* _TASK TO CARRY OUT_
The lines below must be transcribed exactly as given, with the images removed.

* _SUPPLIED RECORDS_
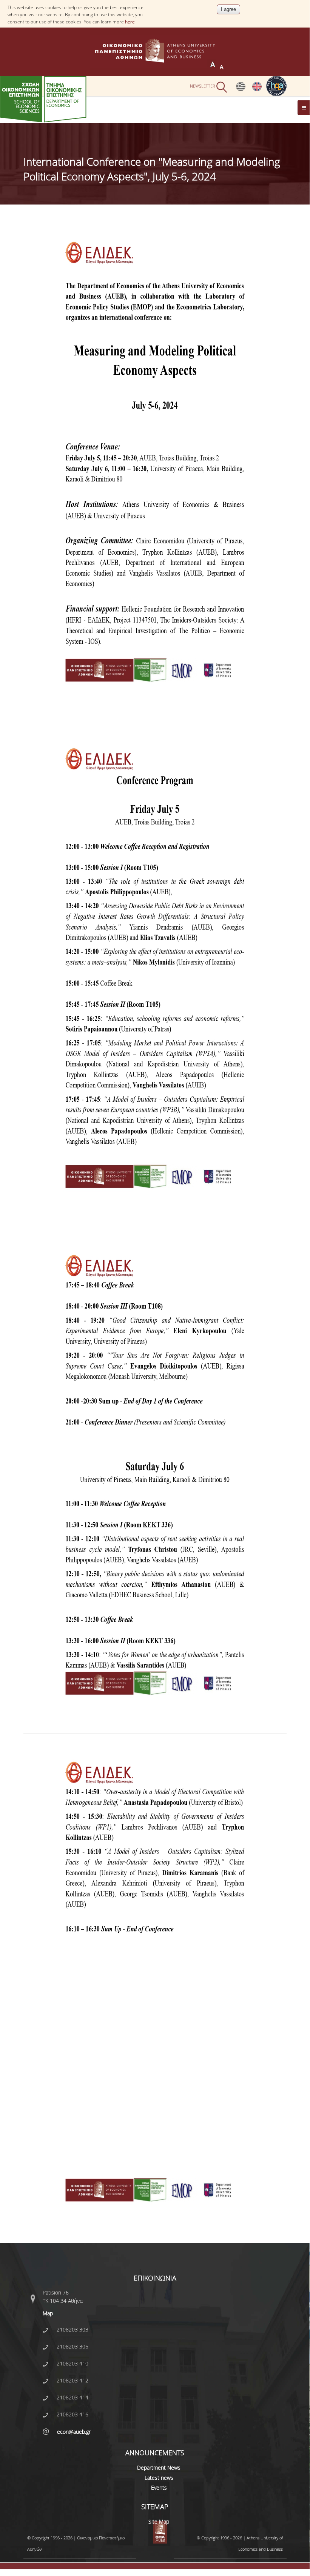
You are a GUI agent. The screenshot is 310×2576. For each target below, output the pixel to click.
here (130, 21)
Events (159, 2487)
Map (48, 2313)
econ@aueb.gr (74, 2431)
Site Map (158, 2521)
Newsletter (202, 86)
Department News (158, 2467)
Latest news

* _OUTPUT FOR THIS EXERCISE_
You are a GUI agent. The screenshot is 310×2576. For each target below, output the pixel to click.
here (130, 21)
Events (159, 2487)
Map (48, 2313)
econ@aueb.gr (74, 2431)
Site Map (158, 2521)
Newsletter (202, 86)
Department News (158, 2467)
Latest news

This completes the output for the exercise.